Broad Coalition of Tech Companies Come Out Against TPP
An open letter to Congress by over 250 tech companies written as “a community representing thousands of our nation’s innovators, entrepreneurs, job creators, and users to express our concern over trade agreements such as the Trans Pacific Partnership (TPP).”
The group, which includes Basecamp, web hosts Dreamhost and Namecheap, cell phone company CREDO Mobile and others such as Mediafire, Imgur, and Boing Boing, objected to provisions such as:
- Threats to Fair Use: The TPP contains language that could prevent countries from expanding exceptions and limitations to copyright. The Fast Track Bill also contains nothing to promote balance in copyright law. This is despite how much value fair use has added to the U.S. economy and could add for investors in the growing economies of our trading partners.

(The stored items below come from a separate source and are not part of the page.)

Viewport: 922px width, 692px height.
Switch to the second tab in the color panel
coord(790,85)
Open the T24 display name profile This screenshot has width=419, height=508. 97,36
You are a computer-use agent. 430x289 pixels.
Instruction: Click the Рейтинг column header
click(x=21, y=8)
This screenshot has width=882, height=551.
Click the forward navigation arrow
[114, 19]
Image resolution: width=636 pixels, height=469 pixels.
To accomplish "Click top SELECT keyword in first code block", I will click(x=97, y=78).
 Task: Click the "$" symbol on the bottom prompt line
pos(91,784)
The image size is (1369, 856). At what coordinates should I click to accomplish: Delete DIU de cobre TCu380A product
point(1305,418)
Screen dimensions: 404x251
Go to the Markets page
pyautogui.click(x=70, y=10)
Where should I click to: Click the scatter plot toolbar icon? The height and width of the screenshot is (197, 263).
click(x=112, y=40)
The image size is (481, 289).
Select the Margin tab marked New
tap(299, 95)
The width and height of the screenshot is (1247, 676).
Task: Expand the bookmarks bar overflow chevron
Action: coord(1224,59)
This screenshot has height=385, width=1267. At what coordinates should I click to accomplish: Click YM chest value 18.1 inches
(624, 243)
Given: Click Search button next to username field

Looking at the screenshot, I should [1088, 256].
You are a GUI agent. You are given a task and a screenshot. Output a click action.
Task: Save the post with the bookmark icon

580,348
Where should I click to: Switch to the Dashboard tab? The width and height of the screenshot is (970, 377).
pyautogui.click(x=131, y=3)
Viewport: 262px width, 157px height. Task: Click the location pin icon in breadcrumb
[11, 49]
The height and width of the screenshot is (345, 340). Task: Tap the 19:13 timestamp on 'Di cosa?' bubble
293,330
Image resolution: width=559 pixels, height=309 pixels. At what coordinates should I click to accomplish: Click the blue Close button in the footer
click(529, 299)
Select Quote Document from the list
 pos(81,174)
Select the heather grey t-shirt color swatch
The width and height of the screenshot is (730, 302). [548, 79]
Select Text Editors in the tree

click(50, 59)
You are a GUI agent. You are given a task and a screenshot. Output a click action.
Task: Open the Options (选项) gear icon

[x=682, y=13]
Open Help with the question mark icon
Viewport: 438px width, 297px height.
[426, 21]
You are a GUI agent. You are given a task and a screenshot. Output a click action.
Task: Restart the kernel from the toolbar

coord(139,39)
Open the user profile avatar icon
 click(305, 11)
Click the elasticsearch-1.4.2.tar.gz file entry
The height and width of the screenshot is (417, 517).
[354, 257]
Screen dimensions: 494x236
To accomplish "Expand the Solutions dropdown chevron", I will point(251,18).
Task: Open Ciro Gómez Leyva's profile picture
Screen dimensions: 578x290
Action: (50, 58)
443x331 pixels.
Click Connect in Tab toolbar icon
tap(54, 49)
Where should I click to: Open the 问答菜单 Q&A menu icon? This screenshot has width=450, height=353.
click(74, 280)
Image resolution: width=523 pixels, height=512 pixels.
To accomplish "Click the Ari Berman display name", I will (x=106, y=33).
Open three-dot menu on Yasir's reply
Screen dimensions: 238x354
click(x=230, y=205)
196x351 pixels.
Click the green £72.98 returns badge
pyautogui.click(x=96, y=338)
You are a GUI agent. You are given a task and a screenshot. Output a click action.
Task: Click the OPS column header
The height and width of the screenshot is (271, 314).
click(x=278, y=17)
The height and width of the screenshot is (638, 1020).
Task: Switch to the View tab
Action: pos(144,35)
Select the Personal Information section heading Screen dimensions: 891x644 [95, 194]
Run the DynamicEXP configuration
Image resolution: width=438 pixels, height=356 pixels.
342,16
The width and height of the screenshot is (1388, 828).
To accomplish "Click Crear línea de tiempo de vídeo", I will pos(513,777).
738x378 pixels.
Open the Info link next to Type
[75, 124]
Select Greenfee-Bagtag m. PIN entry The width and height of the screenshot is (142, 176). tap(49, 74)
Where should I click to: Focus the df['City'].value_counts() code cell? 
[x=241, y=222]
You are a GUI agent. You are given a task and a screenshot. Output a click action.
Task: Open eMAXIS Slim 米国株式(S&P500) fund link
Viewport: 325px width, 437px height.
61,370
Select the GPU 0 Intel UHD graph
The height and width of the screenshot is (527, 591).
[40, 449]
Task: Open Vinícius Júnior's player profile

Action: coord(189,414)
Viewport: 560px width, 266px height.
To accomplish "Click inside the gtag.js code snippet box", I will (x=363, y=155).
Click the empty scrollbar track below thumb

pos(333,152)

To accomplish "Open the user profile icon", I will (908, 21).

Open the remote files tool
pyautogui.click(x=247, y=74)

- Expensive and Harmful Costs of Online Enforcement: U.S. law incentivizes online content providers to take down content over a mere allegation of infringement. The TPP will likely emulate these rules, continuing to make it expensive and onerous for startups and small companies to oversee users’ activities and process each takedown notice.
- Criminalizing Journalism and Whistleblowing: TPP’s trade secrets provisions could make it a crime for people to reveal corporate wrongdoing “through a computer system.” The language is dangerously vague, and enables signatory countries to enact rules that would ban reporting on timely, critical issues affecting the public.
The letter also expresses concerns that the TPP’s investment language could enable corporations to recover for expected future profits “to undermine U.S. rules like fair use, net neutrality, and others designed to protect the free, open Internet and users’ rights to free expression online.”
The full letter is below.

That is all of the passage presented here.